Frank J. Schlehr, M.D., P.C.
Orthopaedic Surgeon/Sports Medicine
Shoulder Injuries

Common Injuries

  • Rotator cuff tendonitis and tears
  • Impingement
  • Labrum tear (SLAP tear – superior labrum anterior to posterior)
  • Acromioclavicular joint (AC joint) arthritis
  • Frozen shoulder or arthrofibrosis
  • Biceps tendon rupture/subluxation
  • Torn ligaments, including the acromioclavicular and coracoids ligaments

Signs and Symptoms of Common Injuries   

 

  • Limited range of motion
  • Weakness with movement and lifting
  • Pain when lifting, lowering, and/or rotating the arm
  • Pain at night
  • Crepitus or crackling sensation when moving the shoulder in certain positions
  • Noticeable loss in muscle mass

 







Magnetic resonance image shows a full-thickness rotator cuff tear within the tendon.

Evaluation Procedure

The first step in the evaluation procedure is obtaining a detailed medical history of the patient.  On your initial visit you will fill out a medical questionnaire in order to gain a complete medical history and a history of your current shoulder symptoms. X-rays of the injured shoulder to detect any fractures or degenerative conditions of the bone will be obtained as needed. The doctor will then take a history and evaluate the shoulder by checking its range of motion, strength, along with performing any of the necessary special tests to help determine the nature of the injury.  The x-rays will also be reviewed. Dr. Schlehr may then arrange for you to undergo a magnetic resonance imaging (MRI) to provide more information about the soft tissues of your shoulder.  Once the results of the test have been reviewed, a second visit will be scheduled and Dr. Schlehr will then discuss with you the best methods of treatment for the injury.  
 

Common Methods of Treatment

·    NSAIDS (Nonsteroidal Anti-Inflammatory Drugs)

·    Physical Therapy

·    Cortisone Injections

·    Rest and limited activity

·    Surgical Intervention 
 

 

Shoulder Arthroscopy

The majority of Dr. Schlehr’s surgeries are performed on an outpatient basis.  One of the most common surgical procedures Dr. Schlehr conducts is a shoulder arthroscopy.  Arthroscopy allows the doctor to view the entire shoulder joint, using very small incisions.  The arthroscope is a small tool which transmits a picture of the shoulder joint onto a television monitor.  This allows for the doctor to easily view the entire joint and determine the source of the injury.   

 

Most of the doctor’s surgeries are conducted under general anesthesia.  Once the joint is steriley prepped, the doctor makes three small incisions.  He will then insert the arthroscope to properly diagnose your problem.  Once the problem is found on the television monitor, the doctor is then able to reconstruct, repair, or remove the damaged tissues.  Once finished Dr. Schlehr will close the incisions using sutures or steri strips in each.   
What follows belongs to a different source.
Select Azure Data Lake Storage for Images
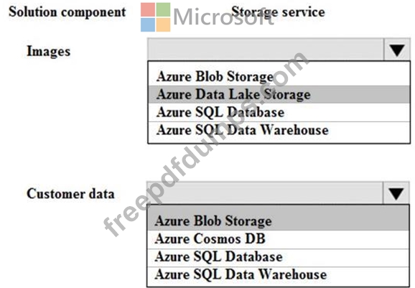This screenshot has width=415, height=288. (279, 94)
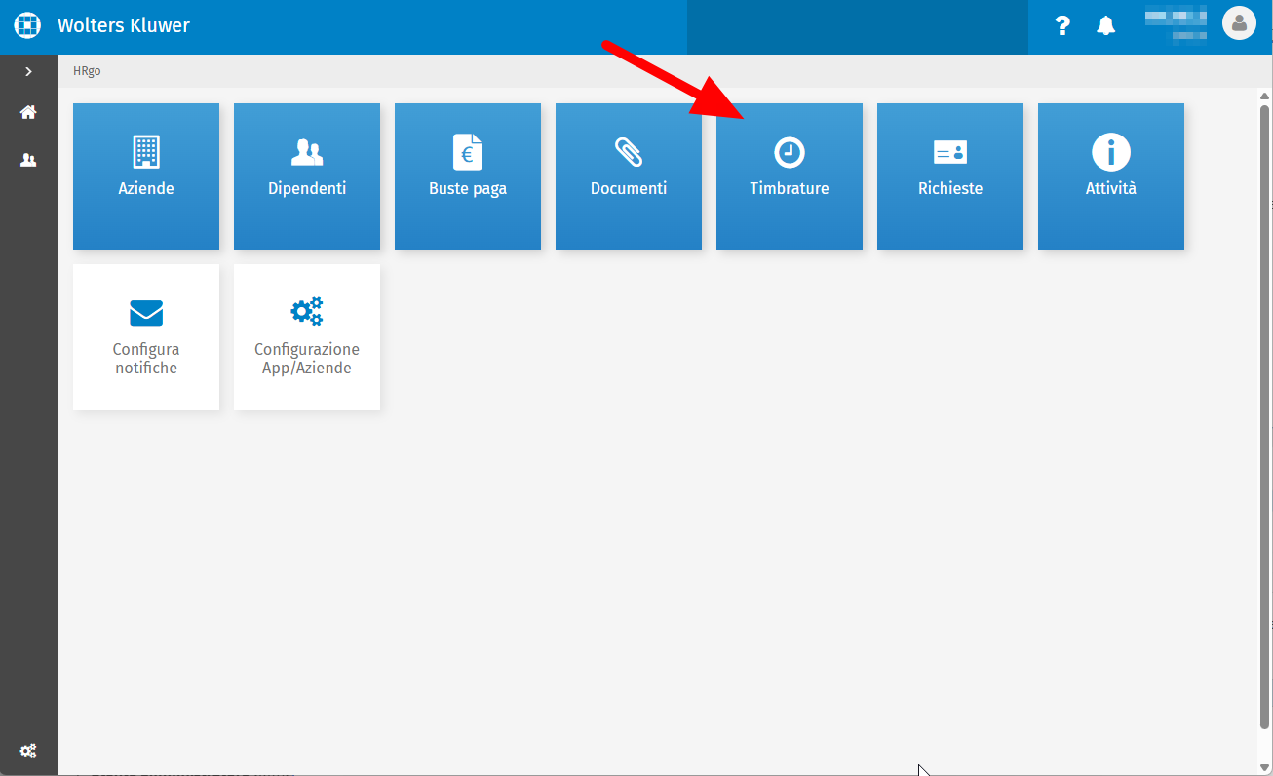This screenshot has height=776, width=1273.
Task: Click the HRgo breadcrumb
Action: [x=87, y=71]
Not all of Dr. Schlehr’s surgeries can be performed arthroscopically.  Larger rotator cuff and labrum tears may necessitate an open reconstruction.  The doctor must enter the joint in order to properly reattach the torn muscle tendon or torn piece of cartilage.  The doctor may also use an open incision if he has to remove part of the lateral clavicle, which is common with AC joint pain.     
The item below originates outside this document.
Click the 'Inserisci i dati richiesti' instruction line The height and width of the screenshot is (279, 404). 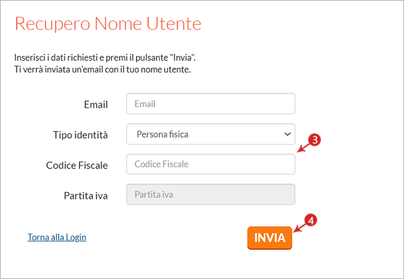click(x=105, y=57)
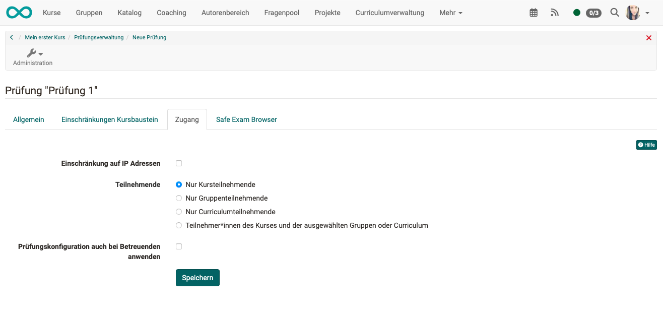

Once the surgery is completed, the patient is then moved to the recovery room.  It will usually take between one to two hours before the patient is released to go home.  The patient is also required to have someone with them to drive them home.  

From there, the patient will meet regularly with the doctor in his office to follow the rehabilitation process.  Patients are generally placed in physical therapy within 1-5 days from the surgery and will meet with them 2-3 times per week. 


Returning to Work

Many times, the timetable to return to work depends on the nature of the patient’s injury along with their job.  It is important to remember that not all surgeries are the same, and that different patients heal at different rates.